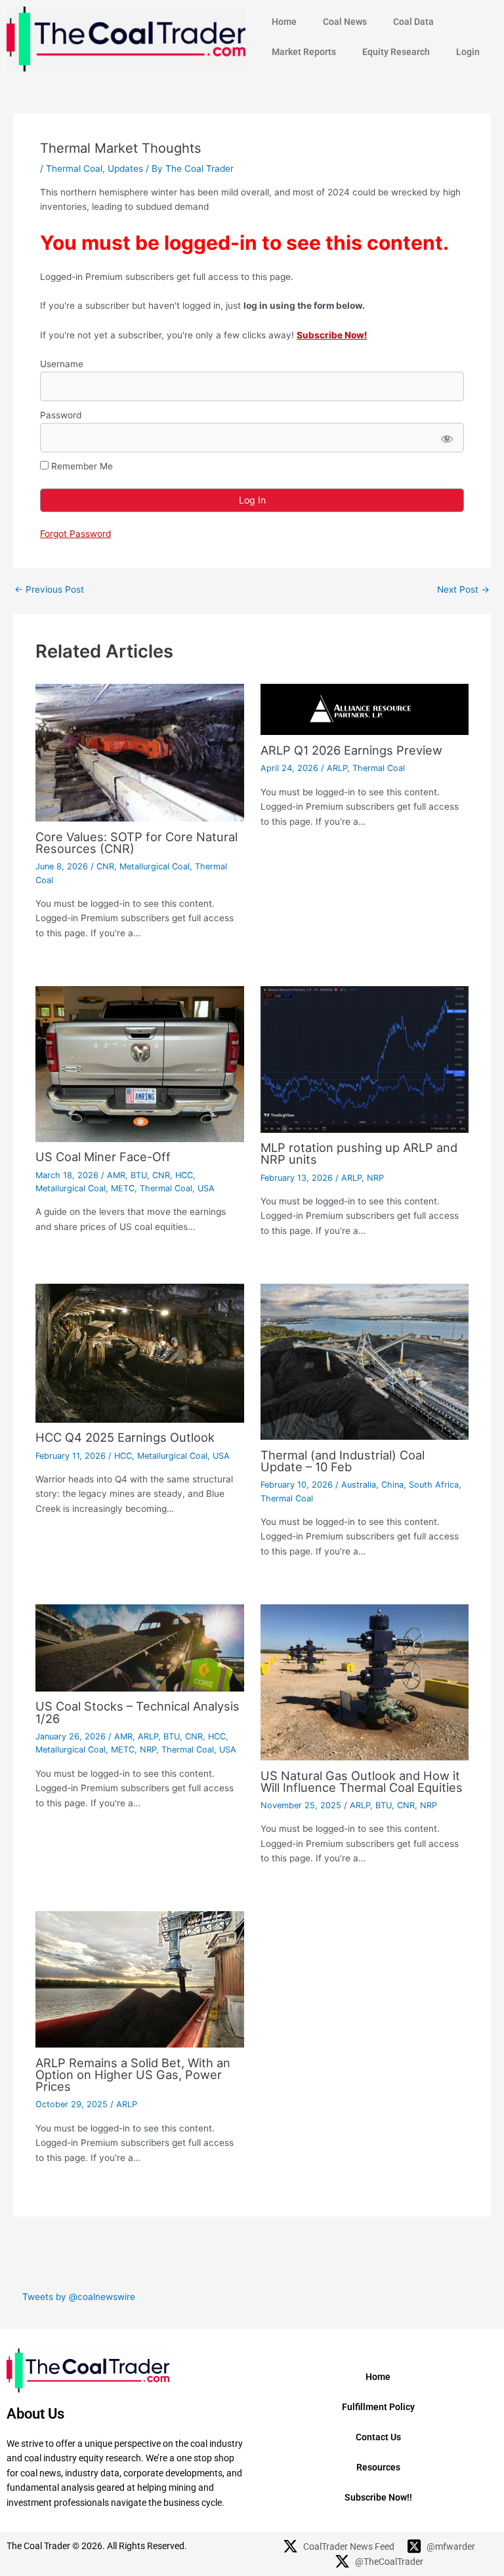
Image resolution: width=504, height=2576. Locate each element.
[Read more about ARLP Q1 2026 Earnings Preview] (365, 708)
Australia (358, 1485)
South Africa (434, 1485)
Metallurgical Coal (154, 866)
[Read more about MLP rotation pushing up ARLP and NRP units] (365, 1058)
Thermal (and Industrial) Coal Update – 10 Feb (343, 1461)
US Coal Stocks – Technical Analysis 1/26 (137, 1712)
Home (284, 21)
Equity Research (396, 52)
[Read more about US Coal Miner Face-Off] (139, 1063)
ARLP (337, 768)
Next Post (463, 590)
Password (60, 415)
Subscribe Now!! (378, 2497)
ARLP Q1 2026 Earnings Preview (351, 750)
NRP (375, 1178)
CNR (105, 866)
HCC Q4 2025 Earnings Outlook (125, 1437)
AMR (116, 1175)
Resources (378, 2467)
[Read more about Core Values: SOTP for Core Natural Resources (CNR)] (139, 752)
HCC (184, 1175)
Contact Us (378, 2437)
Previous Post (49, 590)
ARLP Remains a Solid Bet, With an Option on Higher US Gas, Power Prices (132, 2074)
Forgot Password (75, 533)
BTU (139, 1175)
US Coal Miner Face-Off (103, 1156)
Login (468, 52)
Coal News (345, 21)
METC (123, 1188)
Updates (125, 168)
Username (61, 364)
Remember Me (81, 466)
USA (206, 1188)
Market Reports (304, 52)
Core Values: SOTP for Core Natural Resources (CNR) (136, 842)
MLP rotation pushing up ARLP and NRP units (359, 1153)
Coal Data (413, 21)
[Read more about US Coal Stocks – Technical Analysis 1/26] (139, 1647)
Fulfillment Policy (378, 2407)
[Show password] (446, 437)
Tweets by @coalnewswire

——————————

## [Task item]
Make an exact copy of the data above, pictures excluded.

## [Task answer]
Image resolution: width=504, height=2576. Locate each element.
[Read more about ARLP Q1 2026 Earnings Preview] (365, 708)
Australia (358, 1485)
South Africa (434, 1485)
Metallurgical Coal (154, 866)
[Read more about MLP rotation pushing up ARLP and NRP units] (365, 1058)
Thermal (and Industrial) Coal Update – 10 Feb (343, 1461)
US Coal Stocks – Technical Analysis 1/26 (137, 1712)
Home (284, 21)
Equity Research (396, 52)
[Read more about US Coal Miner Face-Off] (139, 1063)
ARLP (337, 768)
Next Post (463, 590)
Password (60, 415)
Subscribe Now!! (378, 2497)
ARLP Q1 2026 Earnings Preview (351, 750)
NRP (375, 1178)
CNR (105, 866)
HCC Q4 2025 Earnings Outlook (125, 1437)
AMR (116, 1175)
Resources (378, 2467)
[Read more about Core Values: SOTP for Core Natural Resources (CNR)] (139, 752)
HCC (184, 1175)
Contact Us (378, 2437)
Previous Post (49, 590)
ARLP Remains a Solid Bet, With an Option on Higher US Gas, Power Prices (132, 2074)
Forgot Password (75, 533)
BTU (139, 1175)
US Coal Miner Face-Off (103, 1156)
Login (468, 52)
Coal News (345, 21)
METC (123, 1188)
Updates (125, 168)
Username (61, 364)
Remember Me (81, 466)
USA (206, 1188)
Market Reports (304, 52)
Core Values: SOTP for Core Natural Resources (CNR) (136, 842)
MLP rotation pushing up ARLP and NRP units (359, 1153)
Coal Data (413, 21)
[Read more about US Coal Stocks – Technical Analysis 1/26] (139, 1647)
Fulfillment Policy (378, 2407)
[Show password] (446, 437)
Tweets by @coalnewswire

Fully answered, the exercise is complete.